Frankie Goes to Hollywood were a phenomenon - a phenomenon that went beyond the music into the image, the sleeve notes, the videos, the T-shirts, the hype.
But here, in very minimal and somewhat naff packaging, all that is stripped away. All you get is the music. And the music is still very, very good.
Don't buy the single disc edition with just the 7-inch mixes. So much of the Frankie experience was in the inventive and often innovative remixes, so the second disc is pretty much essential. The meandering, thrusting 16 minute Relax that avoids any hint of the 7-inch mix, the apocalyptic Protect-and-Survive-sampling Two Tribes, the bizarre Nietzsche-quoting Welcome to the Pleasuredome. No one had ever done 12-inches like this before, and few would do with such impact again.
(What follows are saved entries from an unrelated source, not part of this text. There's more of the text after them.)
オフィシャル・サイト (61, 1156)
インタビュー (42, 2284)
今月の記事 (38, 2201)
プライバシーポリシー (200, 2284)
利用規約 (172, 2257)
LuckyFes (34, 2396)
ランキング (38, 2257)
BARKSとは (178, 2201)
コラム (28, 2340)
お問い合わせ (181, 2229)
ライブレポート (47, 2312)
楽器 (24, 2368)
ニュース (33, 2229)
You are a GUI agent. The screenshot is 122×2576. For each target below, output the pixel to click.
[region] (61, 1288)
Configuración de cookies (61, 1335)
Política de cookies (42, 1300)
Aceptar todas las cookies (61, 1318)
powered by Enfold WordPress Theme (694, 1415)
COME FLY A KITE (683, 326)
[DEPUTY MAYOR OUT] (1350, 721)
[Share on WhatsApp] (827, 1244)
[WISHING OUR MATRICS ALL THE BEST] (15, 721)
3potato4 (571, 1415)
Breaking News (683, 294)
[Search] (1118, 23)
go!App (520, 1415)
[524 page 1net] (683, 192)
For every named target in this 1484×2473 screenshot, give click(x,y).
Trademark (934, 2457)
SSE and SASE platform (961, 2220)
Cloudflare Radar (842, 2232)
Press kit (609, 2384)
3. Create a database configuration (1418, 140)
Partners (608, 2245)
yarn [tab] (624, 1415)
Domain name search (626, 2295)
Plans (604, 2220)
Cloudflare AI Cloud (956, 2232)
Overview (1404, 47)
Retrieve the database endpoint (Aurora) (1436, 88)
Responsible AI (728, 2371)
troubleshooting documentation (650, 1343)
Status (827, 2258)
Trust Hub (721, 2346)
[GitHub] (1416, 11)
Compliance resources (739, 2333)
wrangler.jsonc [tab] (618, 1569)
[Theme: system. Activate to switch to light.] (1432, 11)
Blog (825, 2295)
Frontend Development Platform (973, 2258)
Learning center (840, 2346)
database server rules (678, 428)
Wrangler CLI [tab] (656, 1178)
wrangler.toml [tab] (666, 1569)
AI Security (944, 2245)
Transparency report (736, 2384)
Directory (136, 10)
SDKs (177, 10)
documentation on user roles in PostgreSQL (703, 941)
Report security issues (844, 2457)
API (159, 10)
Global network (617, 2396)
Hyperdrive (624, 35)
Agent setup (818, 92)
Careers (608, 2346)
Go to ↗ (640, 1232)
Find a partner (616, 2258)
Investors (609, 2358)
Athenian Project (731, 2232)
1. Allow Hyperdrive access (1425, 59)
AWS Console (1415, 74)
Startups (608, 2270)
There are two previously-unheard tracks: a pleasant but rather sugary orchestral take on album-track-no-one-remembers Is There Anybody Out There, and a rejected album track Our Silver Turns to Gold, in which Frankie prove that they could have sounded like every other early 80s band if they'd wanted to.
But they didn't. They had a unique sound, and a unique energy. And while this is far from the ultimate Frankie compilation, if you don't have a Frankie CD on your shelf, or you want to relive the sheer force and imagination of those classic 12-inchers, this is essential.